SOURCE DATA Start Marker
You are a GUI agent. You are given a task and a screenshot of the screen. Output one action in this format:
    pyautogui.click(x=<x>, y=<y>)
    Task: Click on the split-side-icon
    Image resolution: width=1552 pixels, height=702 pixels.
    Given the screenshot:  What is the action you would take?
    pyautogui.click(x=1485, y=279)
SOURCE DATA End Marker
§ **WHAT YOU HAVE TO DO**
Copy each of the rows above line for line, with nothing changed.

§ **TASK RESPONSE**
You are a GUI agent. You are given a task and a screenshot of the screen. Output one action in this format:
    pyautogui.click(x=<x>, y=<y>)
    Task: Click on the split-side-icon
    Image resolution: width=1552 pixels, height=702 pixels.
    Given the screenshot:  What is the action you would take?
    pyautogui.click(x=1485, y=279)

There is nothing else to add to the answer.